This section amends sections 214 (proceedings relating to tenancy deposits) and 215 (sanctions for non-compliance) of the Housing Act 2004 to clarify the legal position following the Court of Appeal’s decision in December 2014 in the case of Charalambous and another v Ng and another  EWCA Civ 1604. In that case the Court decided that section 215(1)(a) of the 2004 Act applies even where the landlord received the deposit prior to the coming into force of the tenancy deposit legislation on 6 April 2007 in respect of a tenancy which began before that date and which has continued without renewal since before that date. The Court of Appeal’s decision means that, even though the deposit could not be said to have been “paid” after the coming into force of the tenancy deposit legislation, landlords in this situation will need to protect such deposits if they wish to be able to rely on the no-fault ground for possession in section 21 of the Housing Act 1988 at the end of the tenancy.
Although it was never the government’s intention – either in 2007 or following amendments made to the tenancy deposit legislation in 2012 by the Localism Act 2011 – that the tenancy deposit legislation should apply to such deposits, the amendments enshrine the Court of Appeal’s decision in the legislation.

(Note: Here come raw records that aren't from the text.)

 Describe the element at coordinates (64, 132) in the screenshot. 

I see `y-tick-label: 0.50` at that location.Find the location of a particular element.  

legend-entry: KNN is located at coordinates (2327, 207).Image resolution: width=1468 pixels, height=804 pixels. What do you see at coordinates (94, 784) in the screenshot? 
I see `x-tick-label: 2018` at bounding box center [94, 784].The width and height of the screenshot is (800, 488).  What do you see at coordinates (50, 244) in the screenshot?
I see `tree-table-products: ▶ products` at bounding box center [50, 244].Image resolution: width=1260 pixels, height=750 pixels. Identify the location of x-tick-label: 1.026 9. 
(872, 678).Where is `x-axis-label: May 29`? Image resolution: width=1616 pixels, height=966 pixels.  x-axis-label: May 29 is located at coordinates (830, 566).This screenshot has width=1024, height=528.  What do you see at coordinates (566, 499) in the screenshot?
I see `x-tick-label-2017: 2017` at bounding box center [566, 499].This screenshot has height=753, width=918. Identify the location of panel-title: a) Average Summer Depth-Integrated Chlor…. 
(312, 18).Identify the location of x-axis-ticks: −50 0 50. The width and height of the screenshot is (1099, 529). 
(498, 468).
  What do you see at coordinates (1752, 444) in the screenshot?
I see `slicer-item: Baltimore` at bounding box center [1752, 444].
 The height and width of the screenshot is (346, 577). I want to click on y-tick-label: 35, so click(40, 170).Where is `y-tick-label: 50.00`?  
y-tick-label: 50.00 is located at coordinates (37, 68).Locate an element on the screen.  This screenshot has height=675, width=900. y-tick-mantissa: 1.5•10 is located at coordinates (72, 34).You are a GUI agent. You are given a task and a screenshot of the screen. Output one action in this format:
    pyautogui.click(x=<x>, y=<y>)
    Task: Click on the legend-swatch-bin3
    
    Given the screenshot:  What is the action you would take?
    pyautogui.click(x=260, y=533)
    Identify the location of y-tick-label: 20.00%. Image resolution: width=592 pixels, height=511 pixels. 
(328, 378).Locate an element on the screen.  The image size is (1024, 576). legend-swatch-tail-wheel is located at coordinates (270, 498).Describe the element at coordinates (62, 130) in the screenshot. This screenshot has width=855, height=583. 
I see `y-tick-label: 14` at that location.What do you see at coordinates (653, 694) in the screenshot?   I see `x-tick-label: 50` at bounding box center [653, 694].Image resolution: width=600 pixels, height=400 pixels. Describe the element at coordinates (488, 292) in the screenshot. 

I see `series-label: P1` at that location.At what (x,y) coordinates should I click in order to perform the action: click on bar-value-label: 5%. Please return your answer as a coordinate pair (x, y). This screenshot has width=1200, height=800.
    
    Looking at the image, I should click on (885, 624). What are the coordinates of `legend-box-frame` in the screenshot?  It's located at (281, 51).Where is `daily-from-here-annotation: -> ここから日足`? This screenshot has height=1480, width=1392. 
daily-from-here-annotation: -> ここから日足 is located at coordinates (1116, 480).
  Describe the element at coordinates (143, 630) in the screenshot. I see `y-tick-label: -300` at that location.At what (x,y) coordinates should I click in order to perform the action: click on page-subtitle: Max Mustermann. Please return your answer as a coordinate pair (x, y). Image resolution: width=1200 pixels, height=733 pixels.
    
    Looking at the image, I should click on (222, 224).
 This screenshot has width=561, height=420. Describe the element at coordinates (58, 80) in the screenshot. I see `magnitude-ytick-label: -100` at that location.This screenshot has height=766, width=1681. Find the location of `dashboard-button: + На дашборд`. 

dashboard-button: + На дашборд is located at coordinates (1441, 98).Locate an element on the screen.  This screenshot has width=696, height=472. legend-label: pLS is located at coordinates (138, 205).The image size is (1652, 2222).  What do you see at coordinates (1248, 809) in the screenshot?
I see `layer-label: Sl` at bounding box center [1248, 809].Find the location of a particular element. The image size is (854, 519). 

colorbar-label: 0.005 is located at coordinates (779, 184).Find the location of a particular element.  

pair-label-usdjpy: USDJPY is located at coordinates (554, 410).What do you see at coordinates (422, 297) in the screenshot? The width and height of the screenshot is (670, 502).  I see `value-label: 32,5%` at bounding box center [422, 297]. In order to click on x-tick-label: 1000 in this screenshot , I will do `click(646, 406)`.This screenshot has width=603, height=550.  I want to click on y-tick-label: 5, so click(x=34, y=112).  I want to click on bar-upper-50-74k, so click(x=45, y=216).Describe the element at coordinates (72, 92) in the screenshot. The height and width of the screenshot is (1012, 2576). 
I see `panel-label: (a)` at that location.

However, they also make it absolutely clear that, since the tenancy deposit requirements in section 213 of the 2004 Act have never applied to such deposits, the other sanctions and penalties provided for in sections 214 and 215 do not apply in such cases. Subsection (2) amends section 214(1) to make it clear that section 214 does not apply in relation to such deposits. Section 214 (proceedings relating to tenancy deposits) enables tenants to apply to the court for a mandatory financial penalty where a landlord has failed to comply with the tenancy deposit requirements in section 213.
Subsection (3) replaces the current subsection (1) in section 215 (sanctions for noncompliance) with two new subsections. The new subsection (1) gives legislative effect to the Court of Appeal’s judgment by making it clear that no matter when a tenancy deposit was last “paid” the landlord will need to protect that deposit if he or she wishes to serve a valid notice under section 21 of the Housing Act 1988 on the tenant (unless the deposit has already been returned to the tenant in full or with agreed deductions).
The new subsection (1A) replicates the effect of the current section 215(2)(b), making it clear that it applies only where a deposit has been received on or after 6 April 2007 (the commencement date of the tenancy deposit provisions).
The new section forms part of the law of England and Wales. It comes into force on the day on which the Act is passed.